→ What is needed
Every line in the listing below from the one with "This screenshot has width=736, height=384." through the one with "Click the Include" is to be reproduced exactly, both ends included; leave out the rest.

→ Data extracts
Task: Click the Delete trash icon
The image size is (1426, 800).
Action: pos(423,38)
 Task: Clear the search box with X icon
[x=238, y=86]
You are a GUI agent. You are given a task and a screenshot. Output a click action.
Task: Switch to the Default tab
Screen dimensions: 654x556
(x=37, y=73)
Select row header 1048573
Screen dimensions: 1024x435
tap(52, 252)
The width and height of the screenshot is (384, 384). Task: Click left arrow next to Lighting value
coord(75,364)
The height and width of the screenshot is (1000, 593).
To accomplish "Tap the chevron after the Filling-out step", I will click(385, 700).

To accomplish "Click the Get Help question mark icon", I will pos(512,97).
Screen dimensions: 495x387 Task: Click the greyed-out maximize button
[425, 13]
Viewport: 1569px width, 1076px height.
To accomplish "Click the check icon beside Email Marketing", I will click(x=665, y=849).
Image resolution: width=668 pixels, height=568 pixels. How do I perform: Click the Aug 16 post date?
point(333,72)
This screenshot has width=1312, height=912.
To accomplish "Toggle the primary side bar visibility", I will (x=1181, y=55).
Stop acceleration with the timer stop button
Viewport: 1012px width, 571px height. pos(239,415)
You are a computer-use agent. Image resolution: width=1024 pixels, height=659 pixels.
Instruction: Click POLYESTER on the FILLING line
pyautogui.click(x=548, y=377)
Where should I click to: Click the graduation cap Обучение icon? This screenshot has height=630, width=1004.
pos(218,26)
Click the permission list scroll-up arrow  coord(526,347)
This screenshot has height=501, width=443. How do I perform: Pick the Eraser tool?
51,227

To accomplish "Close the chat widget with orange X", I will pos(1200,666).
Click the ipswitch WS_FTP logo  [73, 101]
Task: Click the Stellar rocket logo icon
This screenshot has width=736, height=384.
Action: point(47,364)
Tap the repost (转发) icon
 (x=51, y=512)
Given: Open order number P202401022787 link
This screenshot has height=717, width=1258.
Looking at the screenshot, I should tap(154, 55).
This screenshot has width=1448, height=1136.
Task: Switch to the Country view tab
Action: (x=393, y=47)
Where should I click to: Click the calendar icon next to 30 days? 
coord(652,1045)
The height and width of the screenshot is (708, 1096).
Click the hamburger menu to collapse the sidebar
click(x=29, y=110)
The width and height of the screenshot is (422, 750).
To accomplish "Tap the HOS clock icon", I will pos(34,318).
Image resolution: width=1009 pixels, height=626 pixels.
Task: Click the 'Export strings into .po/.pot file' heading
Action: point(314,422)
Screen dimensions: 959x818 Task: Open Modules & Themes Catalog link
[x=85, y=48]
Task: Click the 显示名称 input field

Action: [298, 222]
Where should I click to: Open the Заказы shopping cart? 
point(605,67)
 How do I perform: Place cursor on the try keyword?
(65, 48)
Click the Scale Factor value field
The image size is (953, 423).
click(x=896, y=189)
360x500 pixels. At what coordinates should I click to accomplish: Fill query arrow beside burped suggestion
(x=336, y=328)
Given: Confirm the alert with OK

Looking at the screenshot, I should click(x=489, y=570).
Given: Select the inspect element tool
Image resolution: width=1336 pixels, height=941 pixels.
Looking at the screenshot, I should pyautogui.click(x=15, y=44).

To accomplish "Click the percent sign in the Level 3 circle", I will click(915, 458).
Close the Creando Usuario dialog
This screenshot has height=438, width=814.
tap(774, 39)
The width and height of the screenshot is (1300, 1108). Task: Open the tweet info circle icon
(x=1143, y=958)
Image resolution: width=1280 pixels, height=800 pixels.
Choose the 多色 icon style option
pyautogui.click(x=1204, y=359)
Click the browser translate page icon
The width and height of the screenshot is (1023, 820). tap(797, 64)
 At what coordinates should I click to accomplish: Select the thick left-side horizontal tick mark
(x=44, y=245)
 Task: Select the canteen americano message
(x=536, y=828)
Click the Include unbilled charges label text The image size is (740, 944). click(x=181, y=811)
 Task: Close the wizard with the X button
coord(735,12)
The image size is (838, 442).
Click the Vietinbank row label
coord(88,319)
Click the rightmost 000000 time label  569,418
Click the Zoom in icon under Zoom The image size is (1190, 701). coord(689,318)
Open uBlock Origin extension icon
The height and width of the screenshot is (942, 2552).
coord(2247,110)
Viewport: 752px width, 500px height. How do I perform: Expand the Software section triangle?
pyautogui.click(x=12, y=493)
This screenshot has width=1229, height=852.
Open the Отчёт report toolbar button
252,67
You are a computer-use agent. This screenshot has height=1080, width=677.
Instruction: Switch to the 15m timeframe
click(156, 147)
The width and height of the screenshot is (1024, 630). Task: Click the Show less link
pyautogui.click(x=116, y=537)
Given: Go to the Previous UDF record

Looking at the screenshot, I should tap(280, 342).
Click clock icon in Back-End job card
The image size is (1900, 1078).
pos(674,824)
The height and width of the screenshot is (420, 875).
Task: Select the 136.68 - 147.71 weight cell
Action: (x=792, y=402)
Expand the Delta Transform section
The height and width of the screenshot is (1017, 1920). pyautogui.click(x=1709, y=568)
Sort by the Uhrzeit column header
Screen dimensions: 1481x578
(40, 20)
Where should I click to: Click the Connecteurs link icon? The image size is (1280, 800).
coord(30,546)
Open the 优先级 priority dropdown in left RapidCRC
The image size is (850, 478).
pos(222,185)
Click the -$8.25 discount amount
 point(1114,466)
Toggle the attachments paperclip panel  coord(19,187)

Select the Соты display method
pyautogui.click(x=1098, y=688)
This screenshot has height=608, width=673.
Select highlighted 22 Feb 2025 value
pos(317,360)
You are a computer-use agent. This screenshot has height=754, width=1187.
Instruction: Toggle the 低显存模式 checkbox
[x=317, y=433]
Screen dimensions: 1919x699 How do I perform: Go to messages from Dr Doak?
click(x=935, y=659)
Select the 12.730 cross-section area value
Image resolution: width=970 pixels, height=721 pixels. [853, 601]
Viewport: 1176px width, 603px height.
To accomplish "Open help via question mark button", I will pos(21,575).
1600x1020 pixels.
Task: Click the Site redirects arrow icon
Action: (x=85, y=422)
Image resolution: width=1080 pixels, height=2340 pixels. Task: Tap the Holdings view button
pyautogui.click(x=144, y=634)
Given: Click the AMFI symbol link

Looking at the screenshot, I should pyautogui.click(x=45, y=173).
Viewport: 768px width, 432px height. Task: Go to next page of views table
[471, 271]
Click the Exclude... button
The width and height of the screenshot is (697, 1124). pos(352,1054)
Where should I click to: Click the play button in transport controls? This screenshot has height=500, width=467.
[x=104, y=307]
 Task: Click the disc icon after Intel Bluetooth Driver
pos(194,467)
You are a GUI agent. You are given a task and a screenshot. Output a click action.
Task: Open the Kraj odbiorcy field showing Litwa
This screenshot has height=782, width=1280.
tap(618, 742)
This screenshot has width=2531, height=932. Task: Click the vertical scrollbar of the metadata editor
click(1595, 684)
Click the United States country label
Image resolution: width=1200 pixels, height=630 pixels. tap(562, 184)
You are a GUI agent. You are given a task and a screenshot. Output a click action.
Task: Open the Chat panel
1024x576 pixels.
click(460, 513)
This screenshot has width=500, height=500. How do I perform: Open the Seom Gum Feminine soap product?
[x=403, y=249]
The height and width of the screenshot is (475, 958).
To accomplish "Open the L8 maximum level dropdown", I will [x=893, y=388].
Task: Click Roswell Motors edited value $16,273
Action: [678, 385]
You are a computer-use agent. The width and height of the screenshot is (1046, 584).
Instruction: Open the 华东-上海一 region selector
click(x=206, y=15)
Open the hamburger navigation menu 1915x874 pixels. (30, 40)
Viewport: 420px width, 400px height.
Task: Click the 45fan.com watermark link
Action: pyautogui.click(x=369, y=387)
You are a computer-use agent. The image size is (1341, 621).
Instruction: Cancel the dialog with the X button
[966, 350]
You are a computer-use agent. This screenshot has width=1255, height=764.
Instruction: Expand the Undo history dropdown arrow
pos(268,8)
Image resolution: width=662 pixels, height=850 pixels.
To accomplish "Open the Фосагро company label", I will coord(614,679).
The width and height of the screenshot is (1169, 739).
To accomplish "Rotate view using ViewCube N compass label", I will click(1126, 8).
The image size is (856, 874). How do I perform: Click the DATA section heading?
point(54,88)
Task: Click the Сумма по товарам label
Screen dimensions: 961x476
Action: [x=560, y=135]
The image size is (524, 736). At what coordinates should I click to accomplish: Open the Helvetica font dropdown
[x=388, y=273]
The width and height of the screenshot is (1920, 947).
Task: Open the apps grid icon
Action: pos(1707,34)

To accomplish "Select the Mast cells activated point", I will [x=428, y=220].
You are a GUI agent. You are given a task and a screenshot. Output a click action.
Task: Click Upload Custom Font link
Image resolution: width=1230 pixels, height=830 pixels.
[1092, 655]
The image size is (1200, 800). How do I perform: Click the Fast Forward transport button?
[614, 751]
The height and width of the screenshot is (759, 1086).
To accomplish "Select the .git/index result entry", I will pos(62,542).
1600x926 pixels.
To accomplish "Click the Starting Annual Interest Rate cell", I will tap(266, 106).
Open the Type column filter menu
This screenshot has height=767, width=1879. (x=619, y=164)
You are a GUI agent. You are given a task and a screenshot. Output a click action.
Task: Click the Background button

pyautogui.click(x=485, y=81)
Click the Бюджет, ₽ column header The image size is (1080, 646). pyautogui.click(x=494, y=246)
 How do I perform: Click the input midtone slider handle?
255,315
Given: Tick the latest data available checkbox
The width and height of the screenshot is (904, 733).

→ Answer box
This screenshot has width=736, height=384.
Action: point(47,364)
Tap the repost (转发) icon
 (x=51, y=512)
Given: Open order number P202401022787 link
This screenshot has height=717, width=1258.
Looking at the screenshot, I should tap(154, 55).
This screenshot has width=1448, height=1136.
Task: Switch to the Country view tab
Action: (x=393, y=47)
Where should I click to: Click the calendar icon next to 30 days? 
coord(652,1045)
The height and width of the screenshot is (708, 1096).
Click the hamburger menu to collapse the sidebar
click(x=29, y=110)
The width and height of the screenshot is (422, 750).
To accomplish "Tap the HOS clock icon", I will pos(34,318).
Image resolution: width=1009 pixels, height=626 pixels.
Task: Click the 'Export strings into .po/.pot file' heading
Action: point(314,422)
Screen dimensions: 959x818 Task: Open Modules & Themes Catalog link
[x=85, y=48]
Task: Click the 显示名称 input field

Action: [298, 222]
Where should I click to: Open the Заказы shopping cart? 
point(605,67)
 How do I perform: Place cursor on the try keyword?
(65, 48)
Click the Scale Factor value field
The image size is (953, 423).
click(x=896, y=189)
360x500 pixels. At what coordinates should I click to accomplish: Fill query arrow beside burped suggestion
(x=336, y=328)
Given: Confirm the alert with OK

Looking at the screenshot, I should click(x=489, y=570).
Given: Select the inspect element tool
Image resolution: width=1336 pixels, height=941 pixels.
Looking at the screenshot, I should pyautogui.click(x=15, y=44).

To accomplish "Click the percent sign in the Level 3 circle", I will click(915, 458).
Close the Creando Usuario dialog
This screenshot has height=438, width=814.
tap(774, 39)
The width and height of the screenshot is (1300, 1108). Task: Open the tweet info circle icon
(x=1143, y=958)
Image resolution: width=1280 pixels, height=800 pixels.
Choose the 多色 icon style option
pyautogui.click(x=1204, y=359)
Click the browser translate page icon
The width and height of the screenshot is (1023, 820). tap(797, 64)
 At what coordinates should I click to accomplish: Select the thick left-side horizontal tick mark
(x=44, y=245)
 Task: Select the canteen americano message
(x=536, y=828)
Click the Include unbilled charges label text The image size is (740, 944). click(x=181, y=811)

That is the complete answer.